The old way of logging in to Google Mail IMAP looked like this:
01 LOGIN firstname.lastname@example.org P4$$w0rdSimple, but it required every device and third-party application to have a copy of the user’s Google password. That’s bad for security, and everything breaks when the user changes his password. OAuth support for IMAP and SMTP allows web, mobile and desktop applications to securely access a user’s e-mail and send e-mail on their behalf with their permission. Users now only need to approve access to their e-mail on the traditional OAuth authorization page:
After access is approved, the app can connect via IMAP and send a request like this:
01 AUTHENTICATE XOAUTH R0VUIGh0dHBzOi8vbWFpbC5nb29nbGUuY
OK, it’s not pretty, but we’ve got lots of sample code to help you generate the magic string you need to send us.
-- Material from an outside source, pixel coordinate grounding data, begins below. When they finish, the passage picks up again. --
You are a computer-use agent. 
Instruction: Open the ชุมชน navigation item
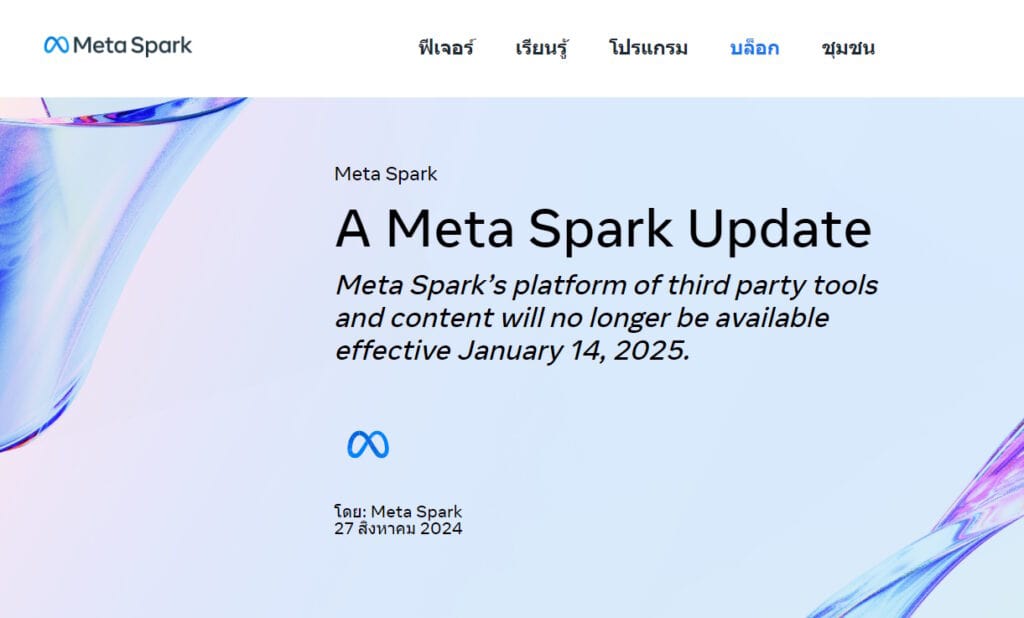click(x=848, y=47)
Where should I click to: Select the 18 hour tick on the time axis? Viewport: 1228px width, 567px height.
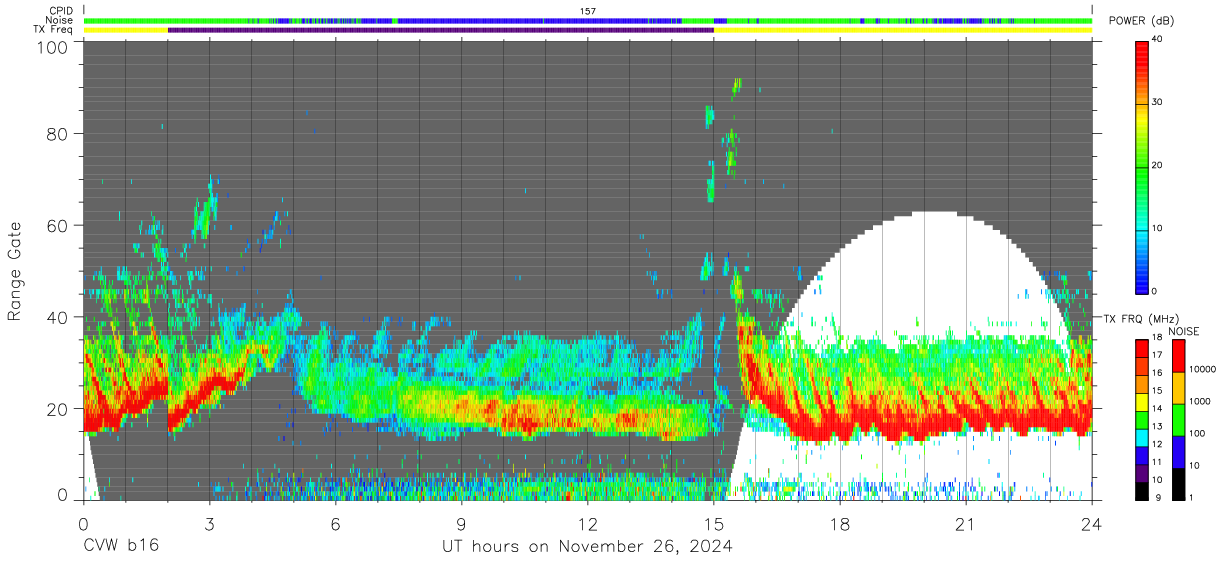pos(840,524)
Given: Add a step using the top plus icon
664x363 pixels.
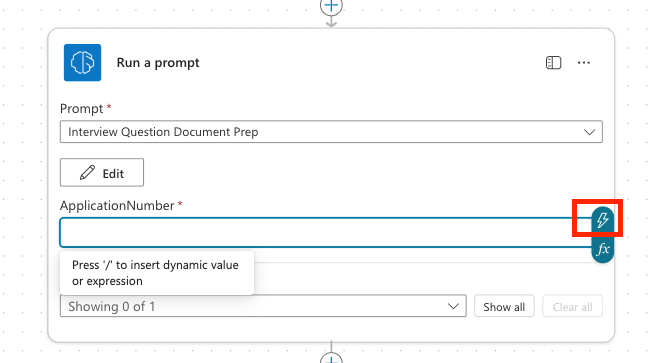Looking at the screenshot, I should click(331, 6).
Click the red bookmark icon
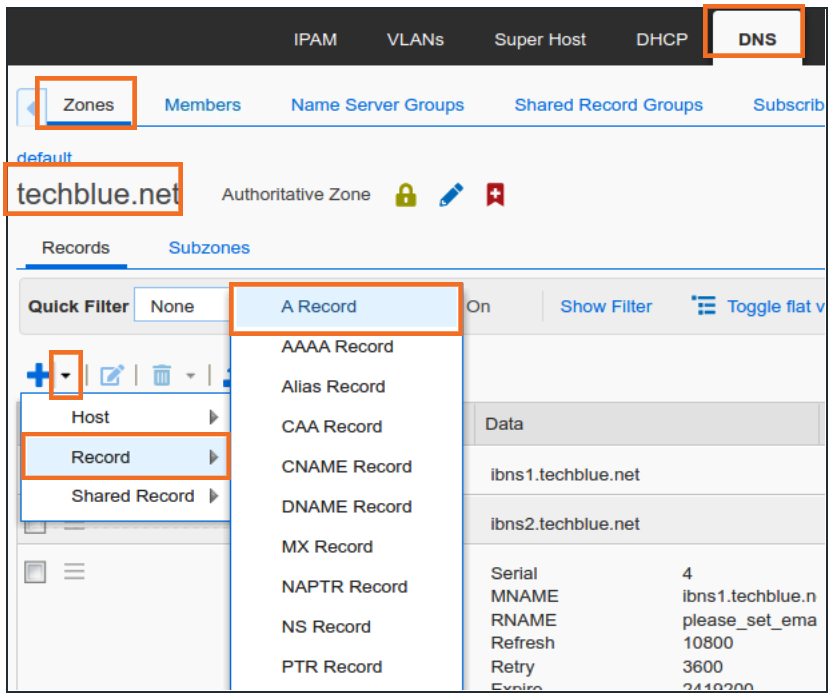Image resolution: width=832 pixels, height=698 pixels. pyautogui.click(x=495, y=195)
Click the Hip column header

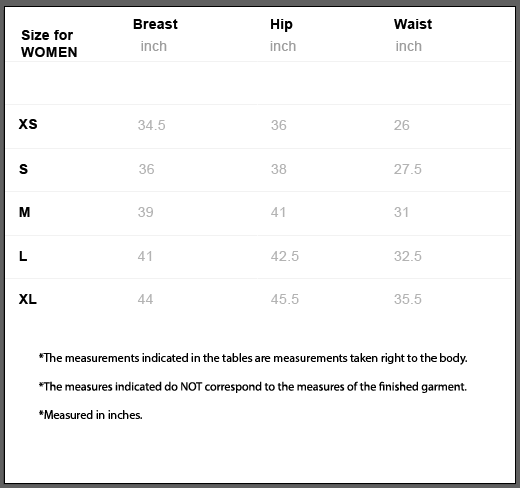[281, 25]
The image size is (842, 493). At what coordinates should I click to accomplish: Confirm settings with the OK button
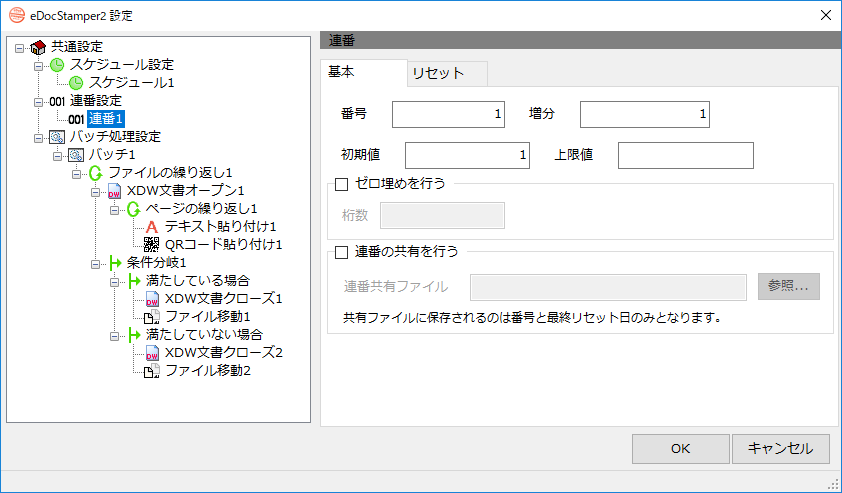click(x=680, y=448)
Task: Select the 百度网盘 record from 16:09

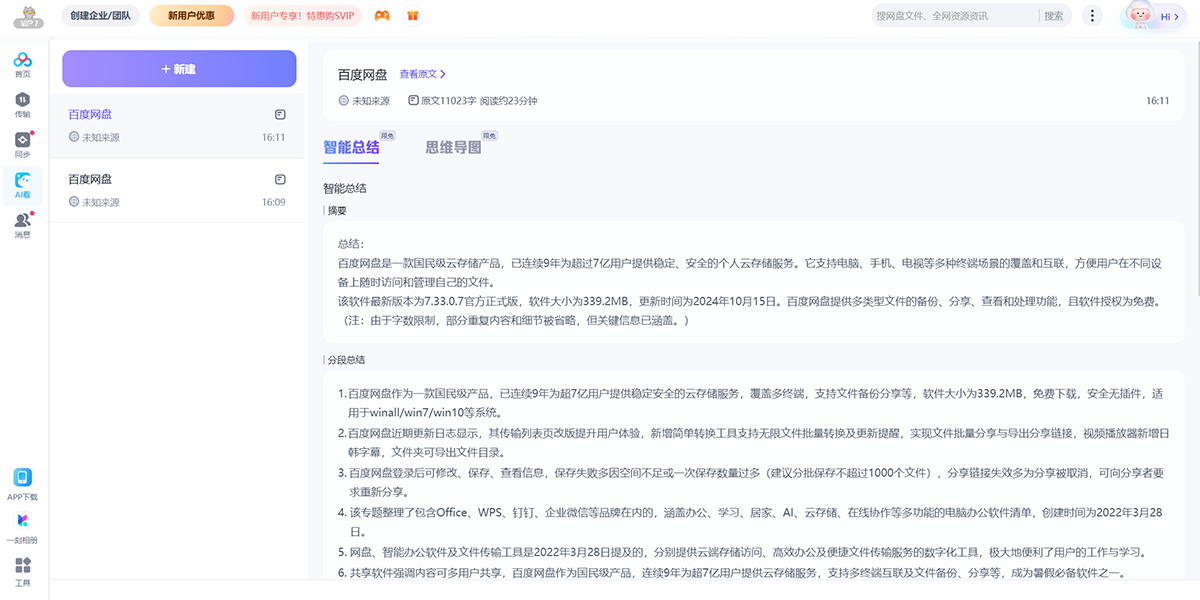Action: coord(177,190)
The nice thing is that OAuth tokens are independent of user passwords, so they keep working through password changes. And you can worry a little less about the nightmare of hackers stealing passwords out of your database. Each OAuth token has a limited scope, and can be individually revoked by the user.
We’re also working on an industry standard SASL mechanism for doing OAuth, and will roll that out as soon as it’s ready. We were so excited about the benefits of XOAUTH that we couldn’t wait to get it out there for people to use.
To get started with XOAUTH, check out the Gmail site on code.google.com, which has documentation, a tutorial, and sample code.